### DESCRIPTION OF THE TASK:
What you return should match the data below exactly, with every entry reproduced.

(Records from a data source)
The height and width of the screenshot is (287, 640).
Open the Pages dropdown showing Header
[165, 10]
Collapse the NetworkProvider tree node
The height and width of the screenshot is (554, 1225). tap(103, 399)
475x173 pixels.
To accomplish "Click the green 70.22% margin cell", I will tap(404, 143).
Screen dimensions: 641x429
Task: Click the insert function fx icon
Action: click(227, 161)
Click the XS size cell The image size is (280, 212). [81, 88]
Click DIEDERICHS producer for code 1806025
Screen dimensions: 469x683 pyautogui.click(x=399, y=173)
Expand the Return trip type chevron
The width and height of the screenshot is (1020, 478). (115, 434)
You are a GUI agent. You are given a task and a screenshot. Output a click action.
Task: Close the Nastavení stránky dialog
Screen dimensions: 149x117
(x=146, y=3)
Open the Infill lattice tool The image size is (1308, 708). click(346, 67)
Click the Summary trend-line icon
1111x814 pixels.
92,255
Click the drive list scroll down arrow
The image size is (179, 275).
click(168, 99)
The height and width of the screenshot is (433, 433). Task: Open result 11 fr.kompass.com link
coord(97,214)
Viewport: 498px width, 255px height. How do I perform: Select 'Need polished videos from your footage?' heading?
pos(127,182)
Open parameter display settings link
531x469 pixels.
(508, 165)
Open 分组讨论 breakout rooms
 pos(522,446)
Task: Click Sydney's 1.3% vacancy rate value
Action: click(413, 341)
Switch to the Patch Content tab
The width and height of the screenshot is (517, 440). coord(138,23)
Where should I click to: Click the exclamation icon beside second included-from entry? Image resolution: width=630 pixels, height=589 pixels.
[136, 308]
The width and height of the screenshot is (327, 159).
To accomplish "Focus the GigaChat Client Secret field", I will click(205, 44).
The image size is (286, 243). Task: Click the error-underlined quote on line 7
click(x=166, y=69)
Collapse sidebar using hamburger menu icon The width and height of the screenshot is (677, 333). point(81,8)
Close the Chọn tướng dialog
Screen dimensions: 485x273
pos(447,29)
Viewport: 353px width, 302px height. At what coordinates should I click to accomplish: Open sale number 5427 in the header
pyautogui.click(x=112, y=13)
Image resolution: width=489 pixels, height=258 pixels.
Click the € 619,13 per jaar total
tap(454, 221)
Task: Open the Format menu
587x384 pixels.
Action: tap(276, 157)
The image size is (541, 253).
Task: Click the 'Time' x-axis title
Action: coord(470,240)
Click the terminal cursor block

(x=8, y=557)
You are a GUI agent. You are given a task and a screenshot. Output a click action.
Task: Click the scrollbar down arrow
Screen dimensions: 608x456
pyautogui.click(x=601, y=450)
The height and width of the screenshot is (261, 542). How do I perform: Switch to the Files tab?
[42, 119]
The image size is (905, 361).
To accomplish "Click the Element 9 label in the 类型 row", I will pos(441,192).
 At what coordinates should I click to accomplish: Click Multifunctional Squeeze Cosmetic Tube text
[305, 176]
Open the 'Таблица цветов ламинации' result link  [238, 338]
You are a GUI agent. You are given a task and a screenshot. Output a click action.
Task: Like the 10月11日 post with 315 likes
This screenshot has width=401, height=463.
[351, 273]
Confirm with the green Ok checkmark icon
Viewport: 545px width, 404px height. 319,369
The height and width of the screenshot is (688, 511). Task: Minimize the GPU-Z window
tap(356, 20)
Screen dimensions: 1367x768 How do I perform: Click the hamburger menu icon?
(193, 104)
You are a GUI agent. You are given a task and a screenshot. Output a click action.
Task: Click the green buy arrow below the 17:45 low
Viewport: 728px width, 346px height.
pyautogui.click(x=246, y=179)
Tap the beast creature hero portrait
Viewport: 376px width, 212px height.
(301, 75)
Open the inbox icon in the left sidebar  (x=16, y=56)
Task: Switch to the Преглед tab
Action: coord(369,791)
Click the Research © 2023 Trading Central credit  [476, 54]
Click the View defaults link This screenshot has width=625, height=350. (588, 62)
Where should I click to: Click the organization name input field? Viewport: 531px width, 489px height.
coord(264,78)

### YOUR SOLUTION:
The height and width of the screenshot is (287, 640).
Open the Pages dropdown showing Header
[165, 10]
Collapse the NetworkProvider tree node
The height and width of the screenshot is (554, 1225). tap(103, 399)
475x173 pixels.
To accomplish "Click the green 70.22% margin cell", I will tap(404, 143).
Screen dimensions: 641x429
Task: Click the insert function fx icon
Action: click(227, 161)
Click the XS size cell The image size is (280, 212). [81, 88]
Click DIEDERICHS producer for code 1806025
Screen dimensions: 469x683 pyautogui.click(x=399, y=173)
Expand the Return trip type chevron
The width and height of the screenshot is (1020, 478). (115, 434)
You are a GUI agent. You are given a task and a screenshot. Output a click action.
Task: Close the Nastavení stránky dialog
Screen dimensions: 149x117
(x=146, y=3)
Open the Infill lattice tool The image size is (1308, 708). click(346, 67)
Click the Summary trend-line icon
1111x814 pixels.
92,255
Click the drive list scroll down arrow
The image size is (179, 275).
click(168, 99)
The height and width of the screenshot is (433, 433). Task: Open result 11 fr.kompass.com link
coord(97,214)
Viewport: 498px width, 255px height. How do I perform: Select 'Need polished videos from your footage?' heading?
pos(127,182)
Open parameter display settings link
531x469 pixels.
(508, 165)
Open 分组讨论 breakout rooms
 pos(522,446)
Task: Click Sydney's 1.3% vacancy rate value
Action: click(413, 341)
Switch to the Patch Content tab
The width and height of the screenshot is (517, 440). coord(138,23)
Where should I click to: Click the exclamation icon beside second included-from entry? Image resolution: width=630 pixels, height=589 pixels.
[136, 308]
The width and height of the screenshot is (327, 159).
To accomplish "Focus the GigaChat Client Secret field", I will click(205, 44).
The image size is (286, 243). Task: Click the error-underlined quote on line 7
click(x=166, y=69)
Collapse sidebar using hamburger menu icon The width and height of the screenshot is (677, 333). point(81,8)
Close the Chọn tướng dialog
Screen dimensions: 485x273
pos(447,29)
Viewport: 353px width, 302px height. At what coordinates should I click to accomplish: Open sale number 5427 in the header
pyautogui.click(x=112, y=13)
Image resolution: width=489 pixels, height=258 pixels.
Click the € 619,13 per jaar total
tap(454, 221)
Task: Open the Format menu
587x384 pixels.
Action: tap(276, 157)
The image size is (541, 253).
Task: Click the 'Time' x-axis title
Action: coord(470,240)
Click the terminal cursor block

(x=8, y=557)
You are a GUI agent. You are given a task and a screenshot. Output a click action.
Task: Click the scrollbar down arrow
Screen dimensions: 608x456
pyautogui.click(x=601, y=450)
The height and width of the screenshot is (261, 542). How do I perform: Switch to the Files tab?
[42, 119]
The image size is (905, 361).
To accomplish "Click the Element 9 label in the 类型 row", I will pos(441,192).
 At what coordinates should I click to accomplish: Click Multifunctional Squeeze Cosmetic Tube text
[305, 176]
Open the 'Таблица цветов ламинации' result link  [238, 338]
You are a GUI agent. You are given a task and a screenshot. Output a click action.
Task: Like the 10月11日 post with 315 likes
This screenshot has width=401, height=463.
[351, 273]
Confirm with the green Ok checkmark icon
Viewport: 545px width, 404px height. 319,369
The height and width of the screenshot is (688, 511). Task: Minimize the GPU-Z window
tap(356, 20)
Screen dimensions: 1367x768 How do I perform: Click the hamburger menu icon?
(193, 104)
You are a GUI agent. You are given a task and a screenshot. Output a click action.
Task: Click the green buy arrow below the 17:45 low
Viewport: 728px width, 346px height.
pyautogui.click(x=246, y=179)
Tap the beast creature hero portrait
Viewport: 376px width, 212px height.
(301, 75)
Open the inbox icon in the left sidebar  (x=16, y=56)
Task: Switch to the Преглед tab
Action: coord(369,791)
Click the Research © 2023 Trading Central credit  [476, 54]
Click the View defaults link This screenshot has width=625, height=350. (588, 62)
Where should I click to: Click the organization name input field? Viewport: 531px width, 489px height.
coord(264,78)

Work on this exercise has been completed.